I call it coastal arrogance. It’s real, and it can be quite ugly. As someone who has lived on both coasts, I usually just ignore derogatory comments about the Midwest. After all, the statements are usually so uninformed that it’s no surprise when the New Yorker, Floridian, or Californian making them ultimately admits that they’ve never been to the place they’re bashing.

No one is expected to love every destination in the country. Or the world. There’s nothing wrong with being proud of where you’re from and having a deep sense of hometown pride. But I personally disagree with trash talking a large swath of a nation based on stereotypes.

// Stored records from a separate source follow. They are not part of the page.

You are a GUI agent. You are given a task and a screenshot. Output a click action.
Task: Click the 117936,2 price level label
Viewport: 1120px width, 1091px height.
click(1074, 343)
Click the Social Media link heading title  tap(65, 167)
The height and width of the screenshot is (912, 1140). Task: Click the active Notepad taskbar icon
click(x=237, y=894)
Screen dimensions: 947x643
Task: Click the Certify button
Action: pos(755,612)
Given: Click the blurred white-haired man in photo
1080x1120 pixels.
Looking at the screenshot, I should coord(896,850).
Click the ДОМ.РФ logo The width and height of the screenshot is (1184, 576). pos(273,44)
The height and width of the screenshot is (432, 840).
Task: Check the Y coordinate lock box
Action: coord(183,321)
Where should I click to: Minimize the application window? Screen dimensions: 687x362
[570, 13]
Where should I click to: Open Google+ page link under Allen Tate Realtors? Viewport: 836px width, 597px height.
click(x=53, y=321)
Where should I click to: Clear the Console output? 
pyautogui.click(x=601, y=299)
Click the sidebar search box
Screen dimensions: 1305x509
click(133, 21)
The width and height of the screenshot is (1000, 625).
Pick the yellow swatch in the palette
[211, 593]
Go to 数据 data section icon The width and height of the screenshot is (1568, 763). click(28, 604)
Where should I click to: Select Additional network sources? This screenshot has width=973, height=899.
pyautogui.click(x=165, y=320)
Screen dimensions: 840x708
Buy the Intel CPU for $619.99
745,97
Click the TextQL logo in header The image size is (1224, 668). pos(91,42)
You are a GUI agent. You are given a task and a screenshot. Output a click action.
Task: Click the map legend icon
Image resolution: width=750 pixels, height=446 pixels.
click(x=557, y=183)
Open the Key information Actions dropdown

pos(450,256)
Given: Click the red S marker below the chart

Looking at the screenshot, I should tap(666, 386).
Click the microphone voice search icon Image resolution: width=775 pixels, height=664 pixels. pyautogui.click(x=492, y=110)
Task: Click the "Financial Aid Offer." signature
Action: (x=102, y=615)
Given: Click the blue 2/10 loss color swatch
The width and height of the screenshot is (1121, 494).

I recently experienced such an egregious example of coastal arrogance, it landed the monologue spot of this blog post. And was the inspiration to debunk several other stereotypes we Midwesterners are sick and tired of hearing.

coastal arrogance
coast·al ar·ro·gance
/kōstəl/ /erəɡəns/
noun
A special type of arrogant behavior directed toward people living in the Midwest by those living on either coast

It was during a conference call at work. A group of us on a conference call with a vendor in California were wrapping up the implementation and training details for a new software tool. After selecting the dates that the young woman would join us in Kansas City, the vendor asked, “Since I’m from California, I like to eat lots of fresh fruit and vegetables. Will there be anything for me to eat in Kansas City?”

I looked around the table at stunned expressions and dropped jaws while my colleagues tried to process what they’d just heard.  The vegetarian and vegan came to their senses first, assuring her she’d be fine. As soon as the call disconnected, a flurry of chatter erupted.

“Did she seriously just suggest that we don’t have fruits and vegetables here in Kansas City?  Are you kidding me?”

“Yeah, I like to keep a cow in my pocket, just in case I get hungry and need a snack!”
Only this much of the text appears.